Revision as of 03:01, 23 January 2008

Problem 151

Paper sheets of standard sizes: an expected-value problem.

Solution:

problem_151 = undefined

Problem 152

Writing 1/2 as a sum of inverse squares

Note that if p is an odd prime, the sum of inverse squares of all terms divisible by p must have reduced denominator not divisible by p.

Solution:

import Data.Ratio
import Data.List

invSq n = 1 % (n * n)
sumInvSq = sum . map invSq

subsets (x:xs) = let s = subsets xs in s ++ map (x :) s
subsets _      = [[]]

primes = 2 : 3 : 7 : [p | p <- [11, 13..79],
                          all (\q -> p `mod` q /= 0) [3, 5, 7]]

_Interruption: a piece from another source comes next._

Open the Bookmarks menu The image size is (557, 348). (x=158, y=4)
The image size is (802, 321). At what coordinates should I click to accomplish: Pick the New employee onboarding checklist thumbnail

-- All subsets whose sum of inverse squares,
-- when added to x, does not contain a factor of p
pfree s x p = [(y, t) | t <- subsets s, let y =  x + sumInvSq t,
                        denominator y `mod` p /= 0]

-- Verify that we need not consider terms divisible by 11, or by any
-- prime greater than 13. Nor need we consider any term divisible
-- by 25, 27, 32, or 49.
verify = all (\p -> null $ tail $ pfree [p, 2*p..85] 0 p) $
         11 : dropWhile (< 17) primes ++ [25, 27, 32, 49]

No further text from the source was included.